(NewsSpace.com) – Armenia was once part of the Soviet Union but voted to proclaim independence in 1991 after it fell. It elected its first president in November of that year and then joined the Commonwealth of Independent States that December. In May 1992, it joined the Collective Security Treaty and became part of the organization that was created in 2003. Now, there are rumblings that it may withdraw.
The Collective Security Treaty Organization (CSTO) is a Eurasia military alliance that is made up of six former Soviet states, including Belarus, Kazakhstan, Russia, Kyrgyzstan, Tajikistan, and Armenia. It’s considered to be similar to NATO in the respect that an attack on one is considered an attack on all.
Russian state media reports indicated that Armenian Prime Minister Nikol Pashinyan announced his intention to withdraw the country from the CSTO. However, officials in Armenia have disputed that he ever said that. According to Tass, a Russian state media outlet, Armenian Foreign Minister Ararat Mirzoyan said Pashinyan “said that we will decide when to withdraw, but we will not go back,” citing video of the speech as confirmation.

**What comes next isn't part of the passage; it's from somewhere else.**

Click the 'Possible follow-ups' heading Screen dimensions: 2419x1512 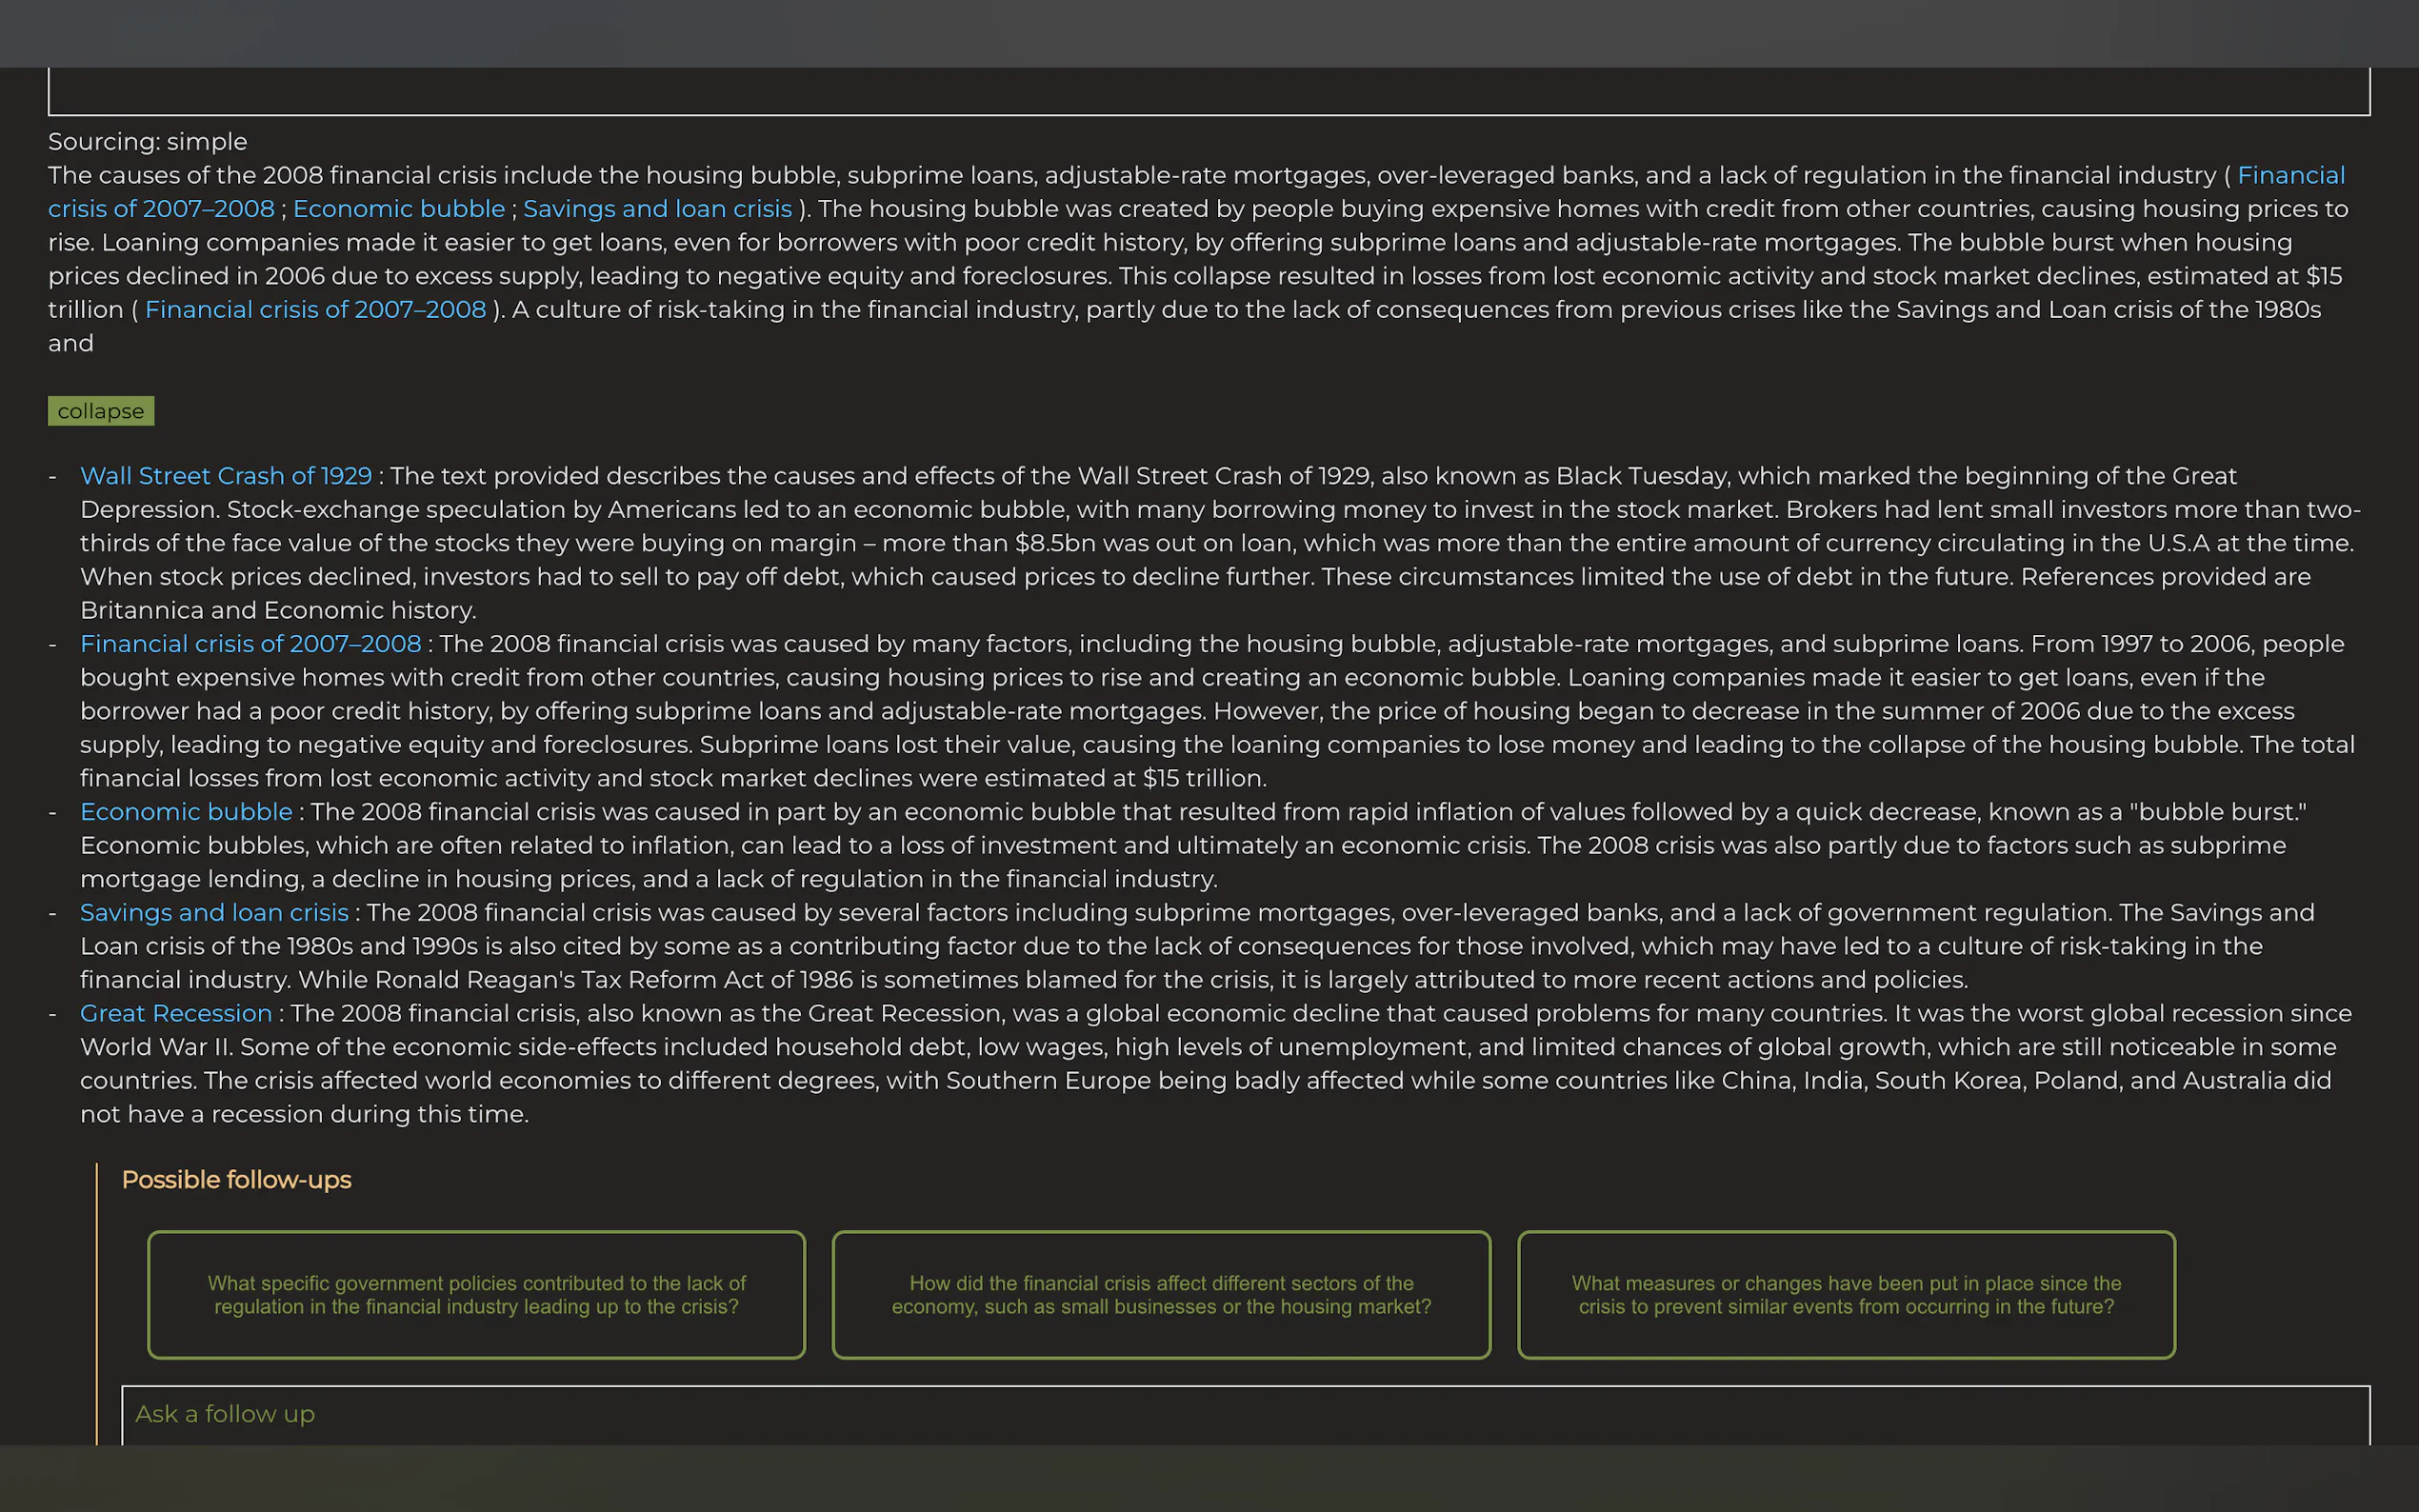(x=236, y=1180)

Pashinyan has accused Moscow of “not fulfill[ing] its objectives as far as Armenia is concerned, particularly in 2021 and 2022,” when the nation was in a conflict with Azerbaijan over the disputed territory of Nagorno-Karabakh. Armenian officials called Russia’s loyalty into question when they didn’t intervene and the country eventually lost the breakaway region and its population forced to flee.
As such, Pashinyan feels his country cannot rely on Russia for defense. One of the benefits, in that Armenia enjoyed discounted costs for Russian weapons, disappeared after Russia invaded Ukraine in 2022. In that respect, Armenia’s continued participation in the CTSO is up in the air.
The Asian country has since frozen its participation the in treaty alliance, snubbed summits, and canceled involvement in its joint military drills.